The company had a record-breaking 2024 in the US, with sales up nearly 17% to just under 425,000 vehicles sold. Mazda also had its best December ever, powered by sales of its CX90, CX70, and CX50 crossovers.
Mazda has a reputation for sporty, enthusiast cars, like the Miata, that won’t break the bank and a dedicated following in the US that has resulted in strong sales despite a challenged environment.
“Affordability itself is one of the significant headwinds facing the entire industry right now,” Tom Donnelly, Mazda North America president and CEO, said in an interview with Yahoo Finance.
“We've had to make some adjustments in terms of [product] mix and our programs and incentives; we've been able to maintain pricing overall, and again, this has led to our most successful year in our 54-year history here in the US market.”
Donnelly cited the sales success of the CX90 and CX70 models, which offer a plug-in hybrid option too, accounting for 15% to 20% of revenue.

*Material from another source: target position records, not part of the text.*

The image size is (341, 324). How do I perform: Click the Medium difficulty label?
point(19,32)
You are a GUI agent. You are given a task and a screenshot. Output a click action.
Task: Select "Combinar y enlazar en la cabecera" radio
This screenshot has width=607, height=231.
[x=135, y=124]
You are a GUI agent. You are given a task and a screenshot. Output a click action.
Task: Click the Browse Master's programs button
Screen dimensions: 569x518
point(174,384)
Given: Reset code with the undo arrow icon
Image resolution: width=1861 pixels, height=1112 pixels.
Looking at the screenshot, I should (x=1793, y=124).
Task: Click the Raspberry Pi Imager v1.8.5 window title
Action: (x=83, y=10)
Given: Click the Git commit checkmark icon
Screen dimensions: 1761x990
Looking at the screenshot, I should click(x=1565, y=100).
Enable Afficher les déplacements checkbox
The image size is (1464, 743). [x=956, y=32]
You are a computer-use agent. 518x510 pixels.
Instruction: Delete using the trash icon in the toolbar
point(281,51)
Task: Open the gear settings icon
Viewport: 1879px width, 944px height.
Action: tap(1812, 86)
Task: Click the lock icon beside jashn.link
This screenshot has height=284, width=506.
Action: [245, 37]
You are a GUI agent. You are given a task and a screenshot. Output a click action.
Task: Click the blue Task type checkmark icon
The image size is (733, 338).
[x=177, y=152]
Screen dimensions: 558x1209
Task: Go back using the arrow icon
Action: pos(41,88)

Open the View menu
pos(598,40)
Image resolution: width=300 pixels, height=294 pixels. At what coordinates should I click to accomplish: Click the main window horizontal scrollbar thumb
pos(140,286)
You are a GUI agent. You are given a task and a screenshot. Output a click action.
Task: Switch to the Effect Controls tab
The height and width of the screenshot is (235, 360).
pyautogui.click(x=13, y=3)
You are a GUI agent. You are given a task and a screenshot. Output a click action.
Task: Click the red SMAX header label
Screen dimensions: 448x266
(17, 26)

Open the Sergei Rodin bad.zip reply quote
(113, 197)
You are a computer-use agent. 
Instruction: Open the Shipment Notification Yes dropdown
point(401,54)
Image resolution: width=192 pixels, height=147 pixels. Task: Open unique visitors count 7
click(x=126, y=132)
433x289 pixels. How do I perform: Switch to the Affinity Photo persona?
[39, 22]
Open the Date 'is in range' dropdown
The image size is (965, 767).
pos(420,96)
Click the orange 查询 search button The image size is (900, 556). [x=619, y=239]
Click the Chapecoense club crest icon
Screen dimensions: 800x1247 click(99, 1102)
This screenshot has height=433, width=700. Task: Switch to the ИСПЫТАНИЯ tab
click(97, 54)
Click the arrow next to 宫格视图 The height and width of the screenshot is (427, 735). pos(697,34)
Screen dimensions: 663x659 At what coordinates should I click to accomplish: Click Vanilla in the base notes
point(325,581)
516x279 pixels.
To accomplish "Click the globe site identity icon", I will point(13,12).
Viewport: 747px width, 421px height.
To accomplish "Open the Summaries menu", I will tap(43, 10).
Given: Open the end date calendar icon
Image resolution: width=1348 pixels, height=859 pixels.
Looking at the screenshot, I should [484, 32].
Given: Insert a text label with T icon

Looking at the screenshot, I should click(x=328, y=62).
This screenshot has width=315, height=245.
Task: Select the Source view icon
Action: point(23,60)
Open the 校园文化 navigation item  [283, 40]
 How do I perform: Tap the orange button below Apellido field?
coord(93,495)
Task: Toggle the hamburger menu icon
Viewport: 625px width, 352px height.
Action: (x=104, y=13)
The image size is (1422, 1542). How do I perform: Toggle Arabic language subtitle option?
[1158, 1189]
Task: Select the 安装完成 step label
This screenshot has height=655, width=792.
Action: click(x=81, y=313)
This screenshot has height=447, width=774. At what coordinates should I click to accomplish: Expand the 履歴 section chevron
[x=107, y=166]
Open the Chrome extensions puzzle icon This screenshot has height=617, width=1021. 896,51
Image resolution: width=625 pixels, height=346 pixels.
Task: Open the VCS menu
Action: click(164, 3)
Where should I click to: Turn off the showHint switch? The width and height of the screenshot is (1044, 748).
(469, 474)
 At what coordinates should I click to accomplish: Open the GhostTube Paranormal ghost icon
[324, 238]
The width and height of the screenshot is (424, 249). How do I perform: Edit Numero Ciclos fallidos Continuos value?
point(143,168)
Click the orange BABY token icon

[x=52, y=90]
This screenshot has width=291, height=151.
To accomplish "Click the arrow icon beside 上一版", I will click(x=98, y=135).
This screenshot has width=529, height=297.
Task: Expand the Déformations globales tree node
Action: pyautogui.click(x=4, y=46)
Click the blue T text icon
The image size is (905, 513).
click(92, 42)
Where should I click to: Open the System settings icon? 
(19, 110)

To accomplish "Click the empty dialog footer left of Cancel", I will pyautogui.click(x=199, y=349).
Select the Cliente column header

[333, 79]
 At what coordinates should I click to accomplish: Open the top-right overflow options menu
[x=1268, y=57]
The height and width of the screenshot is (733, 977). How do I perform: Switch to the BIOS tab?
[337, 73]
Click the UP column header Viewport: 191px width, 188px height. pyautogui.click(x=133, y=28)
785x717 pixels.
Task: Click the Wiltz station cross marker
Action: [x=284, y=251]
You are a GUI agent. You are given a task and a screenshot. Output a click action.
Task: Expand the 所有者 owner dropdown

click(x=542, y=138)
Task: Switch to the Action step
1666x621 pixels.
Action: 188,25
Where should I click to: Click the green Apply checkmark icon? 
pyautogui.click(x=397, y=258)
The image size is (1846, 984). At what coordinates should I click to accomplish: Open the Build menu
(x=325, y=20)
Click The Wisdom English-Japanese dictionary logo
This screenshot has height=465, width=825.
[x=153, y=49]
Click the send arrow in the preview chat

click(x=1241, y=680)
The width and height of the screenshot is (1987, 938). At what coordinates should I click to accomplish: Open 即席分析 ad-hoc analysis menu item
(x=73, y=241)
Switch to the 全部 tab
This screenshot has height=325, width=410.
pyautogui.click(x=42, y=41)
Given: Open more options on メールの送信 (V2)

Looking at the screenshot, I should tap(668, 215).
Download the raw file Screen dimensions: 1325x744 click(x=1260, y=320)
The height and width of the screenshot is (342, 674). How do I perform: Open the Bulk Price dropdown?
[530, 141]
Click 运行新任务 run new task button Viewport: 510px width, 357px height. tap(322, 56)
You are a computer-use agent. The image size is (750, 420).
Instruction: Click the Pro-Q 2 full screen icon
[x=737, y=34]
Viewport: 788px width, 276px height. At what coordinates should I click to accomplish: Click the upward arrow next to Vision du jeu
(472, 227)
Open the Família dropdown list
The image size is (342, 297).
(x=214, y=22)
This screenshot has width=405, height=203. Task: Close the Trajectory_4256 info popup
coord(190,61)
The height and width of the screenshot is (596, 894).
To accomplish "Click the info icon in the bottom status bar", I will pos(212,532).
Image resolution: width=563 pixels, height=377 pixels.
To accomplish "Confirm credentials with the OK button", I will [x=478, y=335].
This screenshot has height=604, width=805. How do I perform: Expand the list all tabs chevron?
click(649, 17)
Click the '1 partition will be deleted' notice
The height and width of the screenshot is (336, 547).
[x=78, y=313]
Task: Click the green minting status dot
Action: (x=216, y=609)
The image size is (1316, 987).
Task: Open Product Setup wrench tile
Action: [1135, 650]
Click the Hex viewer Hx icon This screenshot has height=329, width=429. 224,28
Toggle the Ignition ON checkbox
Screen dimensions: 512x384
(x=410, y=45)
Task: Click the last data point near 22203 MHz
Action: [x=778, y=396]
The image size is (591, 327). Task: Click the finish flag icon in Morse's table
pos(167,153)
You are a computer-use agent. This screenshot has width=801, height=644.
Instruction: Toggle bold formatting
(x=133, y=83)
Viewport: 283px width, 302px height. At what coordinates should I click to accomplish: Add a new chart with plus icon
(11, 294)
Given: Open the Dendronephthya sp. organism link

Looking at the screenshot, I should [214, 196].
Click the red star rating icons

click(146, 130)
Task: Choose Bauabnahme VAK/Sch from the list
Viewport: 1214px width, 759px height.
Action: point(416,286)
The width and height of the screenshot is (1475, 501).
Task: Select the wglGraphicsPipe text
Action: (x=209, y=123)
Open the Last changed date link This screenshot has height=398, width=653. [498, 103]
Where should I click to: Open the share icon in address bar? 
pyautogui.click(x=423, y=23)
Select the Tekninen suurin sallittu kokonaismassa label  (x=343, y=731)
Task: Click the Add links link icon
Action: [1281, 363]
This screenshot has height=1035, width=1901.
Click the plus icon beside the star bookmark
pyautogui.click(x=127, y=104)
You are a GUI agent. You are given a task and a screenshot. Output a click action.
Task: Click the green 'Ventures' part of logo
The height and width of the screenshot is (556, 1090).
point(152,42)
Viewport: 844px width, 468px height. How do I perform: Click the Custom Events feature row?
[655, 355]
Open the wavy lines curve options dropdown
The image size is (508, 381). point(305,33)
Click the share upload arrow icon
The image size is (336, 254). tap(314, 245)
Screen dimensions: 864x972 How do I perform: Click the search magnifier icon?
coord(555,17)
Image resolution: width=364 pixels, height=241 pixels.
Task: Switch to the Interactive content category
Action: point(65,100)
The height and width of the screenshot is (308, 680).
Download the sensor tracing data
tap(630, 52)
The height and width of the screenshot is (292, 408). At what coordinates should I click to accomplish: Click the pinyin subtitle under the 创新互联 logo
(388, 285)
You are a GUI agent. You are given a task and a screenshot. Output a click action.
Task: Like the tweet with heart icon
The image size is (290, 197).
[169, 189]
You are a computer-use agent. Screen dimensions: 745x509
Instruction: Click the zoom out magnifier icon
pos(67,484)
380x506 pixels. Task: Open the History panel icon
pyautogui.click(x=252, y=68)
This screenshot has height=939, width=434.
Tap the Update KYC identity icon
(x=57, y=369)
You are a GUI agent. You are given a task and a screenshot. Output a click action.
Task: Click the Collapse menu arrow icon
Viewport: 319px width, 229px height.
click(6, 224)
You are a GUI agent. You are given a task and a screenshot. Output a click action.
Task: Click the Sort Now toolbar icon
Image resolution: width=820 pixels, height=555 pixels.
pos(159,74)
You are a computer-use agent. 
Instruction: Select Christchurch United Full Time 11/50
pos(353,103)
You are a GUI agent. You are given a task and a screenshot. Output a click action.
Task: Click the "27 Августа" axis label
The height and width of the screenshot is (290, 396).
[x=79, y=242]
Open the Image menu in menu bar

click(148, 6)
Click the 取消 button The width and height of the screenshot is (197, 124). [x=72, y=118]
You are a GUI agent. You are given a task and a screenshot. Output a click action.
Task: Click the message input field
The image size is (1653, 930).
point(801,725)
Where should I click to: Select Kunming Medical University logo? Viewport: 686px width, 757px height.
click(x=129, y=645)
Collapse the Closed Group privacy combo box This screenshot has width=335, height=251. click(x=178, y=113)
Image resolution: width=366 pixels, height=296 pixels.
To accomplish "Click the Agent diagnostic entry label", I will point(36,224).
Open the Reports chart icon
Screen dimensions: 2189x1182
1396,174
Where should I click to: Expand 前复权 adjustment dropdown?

The biggest surprise for Mazda has been its CX50 hybrid, which Donnelly said is the “fastest turning” vehicle on dealer lots — it lasts, on average, only 3-4 days in inventory.
It’s why Mazda took its time with electrification. The company has had only one battery electric vehicle (BEV), and it was only sold in a few states. The vast majority of Mazda buyers want gas-powered and hybrid vehicles, though Donnelly said a fully fledged EV is on the way in 2025.
The push for electrification by governments both here and abroad is another “headwind” facing the industry, Donnelly said, and is a big reason why rivals like Honda and Nissan are merging. The costs are too high, and the “unrealistic regulatory environment” is pushing automakers to turn to one another to survive.
Mazda has said it is counting on its partners Toyota and Panasonic for its electrification needs — but a merger isn’t on the table.
Another headwind is the upcoming Trump administration — which is itching to bring tariffs to the auto sector
Though Mazda has a factory in Alabama that produces the CX50, it also builds cars in Mexico and its home market Japan.
Donnelly and the Mazda team have been “game-planning” for months now what the tariff effect could be, and the options don’t look good so far.
Read more: How do tariffs work, and who really pays them?
“What's clear is no business in any industry can absorb the magnitude of what's being talked about here,” Donnelly said on tariffs. Even though Mazda could ramp up output in Alabama, where it produces the CX50, and decrease output in Mexico, these things don't happen overnight.
“We have a supply chain that allows us to consider those things, but these are decisions that take months to potentially a year time frame in terms of the adjustments you make from a pricing perspective,” he said.
Those potential speed bumps aside, Mazda contends it has enough going for it to maintain sales momentum throughout the rest of the year.